The PCLOB was created in response to a recommendation of the 9/11 Commission that “there should be a board within the executive branch to oversee… the commitment the government makes to defend our civil liberties.”
By statute, the PCLOB is mandated to “(1) analyze and review actions the executive branch takes to protect the Nation from terrorism, ensuring that the need for such actions is balanced with the need to protect privacy and civil liberties; and (2) ensure that liberty concerns are appropriately considered in the development and implementation of laws, regulations, and policies related to efforts to protect the Nation against terrorism.”
In response to the announcement of next week’s meeting, we wrote in to propose that the PCLOB should review the government’s problematic use of Section 215 of the USA Patriot Act. “The use of Section 215, the so-called ‘business records’ provision, is the subject of intense and unresolved controversy that warrants the Board’s attention,” we suggested.

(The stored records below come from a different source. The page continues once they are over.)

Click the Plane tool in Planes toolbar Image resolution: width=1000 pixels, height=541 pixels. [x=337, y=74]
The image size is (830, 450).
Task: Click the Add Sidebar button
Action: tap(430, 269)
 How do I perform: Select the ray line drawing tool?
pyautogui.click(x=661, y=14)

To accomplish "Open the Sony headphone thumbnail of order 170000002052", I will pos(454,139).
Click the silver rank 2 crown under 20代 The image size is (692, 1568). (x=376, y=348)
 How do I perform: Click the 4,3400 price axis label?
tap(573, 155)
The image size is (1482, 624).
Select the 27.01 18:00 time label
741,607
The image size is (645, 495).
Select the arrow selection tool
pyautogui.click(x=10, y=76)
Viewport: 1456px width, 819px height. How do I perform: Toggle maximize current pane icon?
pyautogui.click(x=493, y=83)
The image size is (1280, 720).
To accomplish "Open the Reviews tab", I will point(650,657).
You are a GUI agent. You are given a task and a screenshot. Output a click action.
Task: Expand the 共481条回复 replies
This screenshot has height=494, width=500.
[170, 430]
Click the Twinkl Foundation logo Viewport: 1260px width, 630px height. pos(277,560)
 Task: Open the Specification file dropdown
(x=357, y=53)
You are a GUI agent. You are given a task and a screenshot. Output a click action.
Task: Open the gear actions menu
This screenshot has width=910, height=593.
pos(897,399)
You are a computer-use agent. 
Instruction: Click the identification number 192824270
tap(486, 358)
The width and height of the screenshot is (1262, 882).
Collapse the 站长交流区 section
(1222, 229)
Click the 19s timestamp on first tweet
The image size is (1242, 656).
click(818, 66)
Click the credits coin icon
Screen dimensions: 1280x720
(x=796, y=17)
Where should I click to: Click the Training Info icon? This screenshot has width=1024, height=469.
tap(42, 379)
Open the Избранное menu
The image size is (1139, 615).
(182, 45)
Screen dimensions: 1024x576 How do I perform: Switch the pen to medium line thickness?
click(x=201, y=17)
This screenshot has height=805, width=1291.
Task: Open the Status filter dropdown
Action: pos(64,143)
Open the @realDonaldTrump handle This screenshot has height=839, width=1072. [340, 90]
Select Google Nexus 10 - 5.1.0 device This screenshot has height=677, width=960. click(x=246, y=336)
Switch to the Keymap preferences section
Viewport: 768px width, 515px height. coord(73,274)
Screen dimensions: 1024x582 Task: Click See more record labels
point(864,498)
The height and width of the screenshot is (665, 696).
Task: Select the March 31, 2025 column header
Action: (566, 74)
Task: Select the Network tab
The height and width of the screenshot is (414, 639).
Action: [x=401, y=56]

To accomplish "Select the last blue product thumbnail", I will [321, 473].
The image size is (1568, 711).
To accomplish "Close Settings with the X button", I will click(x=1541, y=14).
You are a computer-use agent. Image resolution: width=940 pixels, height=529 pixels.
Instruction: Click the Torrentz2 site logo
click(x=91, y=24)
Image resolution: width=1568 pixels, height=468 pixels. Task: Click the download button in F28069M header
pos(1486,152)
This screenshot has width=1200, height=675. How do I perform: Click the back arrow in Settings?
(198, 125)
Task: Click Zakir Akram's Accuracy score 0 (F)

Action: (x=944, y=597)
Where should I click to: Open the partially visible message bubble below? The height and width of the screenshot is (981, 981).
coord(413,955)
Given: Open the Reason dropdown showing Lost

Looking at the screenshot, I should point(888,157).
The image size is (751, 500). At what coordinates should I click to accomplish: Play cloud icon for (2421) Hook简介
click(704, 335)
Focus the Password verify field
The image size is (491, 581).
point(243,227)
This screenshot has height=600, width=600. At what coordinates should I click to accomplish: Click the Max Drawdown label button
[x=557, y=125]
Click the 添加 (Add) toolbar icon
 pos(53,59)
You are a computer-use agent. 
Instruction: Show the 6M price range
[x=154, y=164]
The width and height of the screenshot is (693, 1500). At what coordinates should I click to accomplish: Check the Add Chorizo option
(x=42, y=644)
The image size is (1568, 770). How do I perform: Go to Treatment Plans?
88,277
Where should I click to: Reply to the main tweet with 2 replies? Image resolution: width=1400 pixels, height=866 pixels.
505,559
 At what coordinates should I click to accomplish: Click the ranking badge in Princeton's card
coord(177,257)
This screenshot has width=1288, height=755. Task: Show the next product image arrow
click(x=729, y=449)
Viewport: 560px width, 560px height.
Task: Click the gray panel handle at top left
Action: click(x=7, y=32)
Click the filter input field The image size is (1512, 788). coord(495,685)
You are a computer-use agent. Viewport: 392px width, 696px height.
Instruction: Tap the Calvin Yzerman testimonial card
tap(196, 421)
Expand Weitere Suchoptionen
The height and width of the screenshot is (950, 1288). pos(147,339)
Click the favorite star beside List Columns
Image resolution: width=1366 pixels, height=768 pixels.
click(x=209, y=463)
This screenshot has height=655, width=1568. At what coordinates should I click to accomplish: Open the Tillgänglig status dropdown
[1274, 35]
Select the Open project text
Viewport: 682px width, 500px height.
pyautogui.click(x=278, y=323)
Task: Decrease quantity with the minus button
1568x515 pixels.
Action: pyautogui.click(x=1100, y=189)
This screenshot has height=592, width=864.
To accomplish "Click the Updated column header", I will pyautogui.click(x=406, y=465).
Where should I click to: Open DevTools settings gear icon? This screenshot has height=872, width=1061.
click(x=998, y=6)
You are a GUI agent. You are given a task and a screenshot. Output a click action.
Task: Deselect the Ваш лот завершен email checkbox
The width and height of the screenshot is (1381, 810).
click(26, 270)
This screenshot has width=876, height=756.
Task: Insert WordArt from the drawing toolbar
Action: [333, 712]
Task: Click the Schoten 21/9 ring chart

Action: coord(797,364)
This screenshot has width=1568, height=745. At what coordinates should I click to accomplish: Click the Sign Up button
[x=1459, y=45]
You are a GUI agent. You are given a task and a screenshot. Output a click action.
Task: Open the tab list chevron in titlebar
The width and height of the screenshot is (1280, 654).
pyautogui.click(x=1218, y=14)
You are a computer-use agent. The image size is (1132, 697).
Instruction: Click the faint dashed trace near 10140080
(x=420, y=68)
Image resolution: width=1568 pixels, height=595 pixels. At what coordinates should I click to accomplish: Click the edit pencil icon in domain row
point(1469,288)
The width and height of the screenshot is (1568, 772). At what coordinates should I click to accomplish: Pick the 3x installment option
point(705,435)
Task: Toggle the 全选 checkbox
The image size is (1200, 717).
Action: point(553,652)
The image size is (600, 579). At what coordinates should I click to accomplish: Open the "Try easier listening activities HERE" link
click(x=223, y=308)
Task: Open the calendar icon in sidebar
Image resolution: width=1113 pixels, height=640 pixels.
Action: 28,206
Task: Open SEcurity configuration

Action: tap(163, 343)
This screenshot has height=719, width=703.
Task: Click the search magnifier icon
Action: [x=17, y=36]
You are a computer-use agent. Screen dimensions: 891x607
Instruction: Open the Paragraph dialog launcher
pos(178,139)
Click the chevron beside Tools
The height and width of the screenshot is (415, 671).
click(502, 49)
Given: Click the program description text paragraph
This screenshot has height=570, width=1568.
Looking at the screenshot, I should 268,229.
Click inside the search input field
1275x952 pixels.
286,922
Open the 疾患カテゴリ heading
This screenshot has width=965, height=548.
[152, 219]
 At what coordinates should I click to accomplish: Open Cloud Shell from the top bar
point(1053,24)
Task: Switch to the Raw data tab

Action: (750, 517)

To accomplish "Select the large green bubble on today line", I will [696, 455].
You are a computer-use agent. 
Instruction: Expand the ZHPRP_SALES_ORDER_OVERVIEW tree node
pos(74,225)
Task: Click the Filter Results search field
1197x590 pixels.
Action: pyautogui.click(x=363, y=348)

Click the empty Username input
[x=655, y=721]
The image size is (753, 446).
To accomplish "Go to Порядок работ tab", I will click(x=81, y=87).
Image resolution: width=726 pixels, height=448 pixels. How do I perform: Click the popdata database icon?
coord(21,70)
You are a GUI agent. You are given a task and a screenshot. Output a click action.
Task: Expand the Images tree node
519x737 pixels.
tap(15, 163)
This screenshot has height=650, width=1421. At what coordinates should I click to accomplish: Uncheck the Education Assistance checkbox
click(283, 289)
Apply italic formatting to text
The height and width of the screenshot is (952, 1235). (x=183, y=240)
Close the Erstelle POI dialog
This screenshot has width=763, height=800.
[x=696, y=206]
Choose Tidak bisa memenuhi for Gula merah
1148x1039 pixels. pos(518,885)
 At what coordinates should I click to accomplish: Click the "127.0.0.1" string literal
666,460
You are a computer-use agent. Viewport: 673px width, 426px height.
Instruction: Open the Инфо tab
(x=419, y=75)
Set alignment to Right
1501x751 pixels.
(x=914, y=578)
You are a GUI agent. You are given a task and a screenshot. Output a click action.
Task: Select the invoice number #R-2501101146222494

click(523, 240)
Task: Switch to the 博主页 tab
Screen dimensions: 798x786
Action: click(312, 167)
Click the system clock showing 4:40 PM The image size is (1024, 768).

Senators Ron Wyden and Mark Udall have stated that “most Americans would be stunned to learn the details of how these secret court opinions have interpreted section 215 of the Patriot Act.” If so, the members of the PCLOB can be stunned on behalf of most Americans by virtue of the security clearances and right of access that they possess.
For background on the origins and development of the PCLOB, see Privacy and Civil Liberties Oversight Board: New Independent Agency Status, Congressional Research Service, August 27, 2012.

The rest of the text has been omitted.